Son yıllarda akran zorbalığı, yalnızca okul disipliniyle çözülemeyecek kadar ciddi bir problem haline geldiği için, veliler giderek daha fazla bir avukat veya uzman desteğine başvurmaktadır. Bunun en önemli nedeni, bazı okulların ya duyarsız kalması ya da gerekli disiplin mekanizmalarını işletmemesidir.

Bu kayıtsızlık sonucunda yasal yaptırımlar, en etkili çözüm yollarından biri olarak öne çıkmaktadır. Hukuki süreçler;

 

  1. ➔ Mağdur öğrencinin korunmasını,
  2. ➔ Zorbalığı yapan öğrencinin ve ailesinin sorumluluk üstlenmesini,
  3. ➔ Okul idaresinin yükümlülüklerini yerine getirmesi sağlar.

 

Bu nedenle zorbalık vakalarında hukuki yolların işletilmesi, hem kısa vadeli hem de uzun vadeli sonuçlar açısından en etkili müdahale olarak değerlendirilmektedir.

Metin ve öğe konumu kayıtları
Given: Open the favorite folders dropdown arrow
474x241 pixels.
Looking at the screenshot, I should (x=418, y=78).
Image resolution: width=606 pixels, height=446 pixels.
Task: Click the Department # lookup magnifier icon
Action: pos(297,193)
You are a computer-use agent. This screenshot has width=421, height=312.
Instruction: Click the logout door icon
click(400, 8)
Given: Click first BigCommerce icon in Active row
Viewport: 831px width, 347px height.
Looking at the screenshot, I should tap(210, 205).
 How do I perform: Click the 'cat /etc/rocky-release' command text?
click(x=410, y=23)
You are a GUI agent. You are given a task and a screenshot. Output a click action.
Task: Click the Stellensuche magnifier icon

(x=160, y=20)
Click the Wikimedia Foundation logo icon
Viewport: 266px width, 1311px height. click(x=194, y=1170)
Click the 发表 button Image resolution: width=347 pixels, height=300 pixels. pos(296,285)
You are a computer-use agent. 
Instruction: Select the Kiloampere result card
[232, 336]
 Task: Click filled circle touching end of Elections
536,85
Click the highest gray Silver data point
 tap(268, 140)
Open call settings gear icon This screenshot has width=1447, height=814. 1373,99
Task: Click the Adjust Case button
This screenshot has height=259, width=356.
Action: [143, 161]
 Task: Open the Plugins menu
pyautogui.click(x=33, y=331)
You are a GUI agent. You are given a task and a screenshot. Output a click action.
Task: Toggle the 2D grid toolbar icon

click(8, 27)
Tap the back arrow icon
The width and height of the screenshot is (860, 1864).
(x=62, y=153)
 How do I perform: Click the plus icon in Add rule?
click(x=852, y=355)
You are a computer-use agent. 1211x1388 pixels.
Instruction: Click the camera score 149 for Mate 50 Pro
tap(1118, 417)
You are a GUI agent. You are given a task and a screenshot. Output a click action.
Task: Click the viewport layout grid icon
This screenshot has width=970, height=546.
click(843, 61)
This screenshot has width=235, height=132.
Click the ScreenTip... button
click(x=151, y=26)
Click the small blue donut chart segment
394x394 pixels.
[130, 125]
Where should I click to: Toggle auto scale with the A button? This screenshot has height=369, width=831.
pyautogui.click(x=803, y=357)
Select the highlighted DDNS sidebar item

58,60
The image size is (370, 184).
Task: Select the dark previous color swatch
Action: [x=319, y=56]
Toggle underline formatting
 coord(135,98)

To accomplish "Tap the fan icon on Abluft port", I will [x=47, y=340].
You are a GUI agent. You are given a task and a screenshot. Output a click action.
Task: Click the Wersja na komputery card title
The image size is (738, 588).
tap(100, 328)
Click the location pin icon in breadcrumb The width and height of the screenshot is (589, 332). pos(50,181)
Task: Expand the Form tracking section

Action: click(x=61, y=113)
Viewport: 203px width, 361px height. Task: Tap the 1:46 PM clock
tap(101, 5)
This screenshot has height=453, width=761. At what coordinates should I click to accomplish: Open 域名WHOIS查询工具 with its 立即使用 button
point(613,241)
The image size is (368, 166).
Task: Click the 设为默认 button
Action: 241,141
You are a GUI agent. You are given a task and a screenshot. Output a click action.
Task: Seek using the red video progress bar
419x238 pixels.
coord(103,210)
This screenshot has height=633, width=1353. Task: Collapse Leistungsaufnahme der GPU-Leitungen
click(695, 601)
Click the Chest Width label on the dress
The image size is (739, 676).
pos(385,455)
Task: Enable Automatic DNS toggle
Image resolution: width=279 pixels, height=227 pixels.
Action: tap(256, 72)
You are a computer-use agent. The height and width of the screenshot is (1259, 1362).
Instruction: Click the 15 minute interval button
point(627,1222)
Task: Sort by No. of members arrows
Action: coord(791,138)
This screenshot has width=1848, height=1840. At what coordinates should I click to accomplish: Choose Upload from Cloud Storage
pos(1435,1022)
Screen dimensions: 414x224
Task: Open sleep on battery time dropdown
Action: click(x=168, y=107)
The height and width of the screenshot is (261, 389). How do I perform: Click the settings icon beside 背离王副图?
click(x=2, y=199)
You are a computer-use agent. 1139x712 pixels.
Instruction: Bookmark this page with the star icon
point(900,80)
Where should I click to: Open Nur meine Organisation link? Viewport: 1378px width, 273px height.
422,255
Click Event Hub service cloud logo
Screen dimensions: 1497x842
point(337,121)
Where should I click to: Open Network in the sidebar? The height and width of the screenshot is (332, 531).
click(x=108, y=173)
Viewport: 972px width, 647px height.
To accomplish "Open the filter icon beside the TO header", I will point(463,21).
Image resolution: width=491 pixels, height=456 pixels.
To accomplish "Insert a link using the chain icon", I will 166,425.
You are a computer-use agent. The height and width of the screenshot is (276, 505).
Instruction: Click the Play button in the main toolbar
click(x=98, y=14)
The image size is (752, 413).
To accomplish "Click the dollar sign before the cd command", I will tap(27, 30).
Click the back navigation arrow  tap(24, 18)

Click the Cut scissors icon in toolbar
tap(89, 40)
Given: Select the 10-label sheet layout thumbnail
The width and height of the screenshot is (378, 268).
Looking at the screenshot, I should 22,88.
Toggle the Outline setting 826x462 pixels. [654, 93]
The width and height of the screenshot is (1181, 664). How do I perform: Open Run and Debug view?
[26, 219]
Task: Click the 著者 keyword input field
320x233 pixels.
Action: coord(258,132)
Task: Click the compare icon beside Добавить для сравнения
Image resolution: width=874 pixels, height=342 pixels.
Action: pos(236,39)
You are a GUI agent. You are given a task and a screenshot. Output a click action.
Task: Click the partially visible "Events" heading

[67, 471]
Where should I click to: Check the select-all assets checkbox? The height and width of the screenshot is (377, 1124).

> Kısa görev
Akran zorbalığı konulu metinde "Bu kayıtsızlık sonucunda" ifadesinden "yerine getirmesi sağlar." ifadesine kadar uzanan bölümü harfi harfine aktarınız.

> Doğru yanıt
Bu kayıtsızlık sonucunda yasal yaptırımlar, en etkili çözüm yollarından biri olarak öne çıkmaktadır. Hukuki süreçler;

 

  1. ➔ Mağdur öğrencinin korunmasını,
  2. ➔ Zorbalığı yapan öğrencinin ve ailesinin sorumluluk üstlenmesini,
  3. ➔ Okul idaresinin yükümlülüklerini yerine getirmesi sağlar.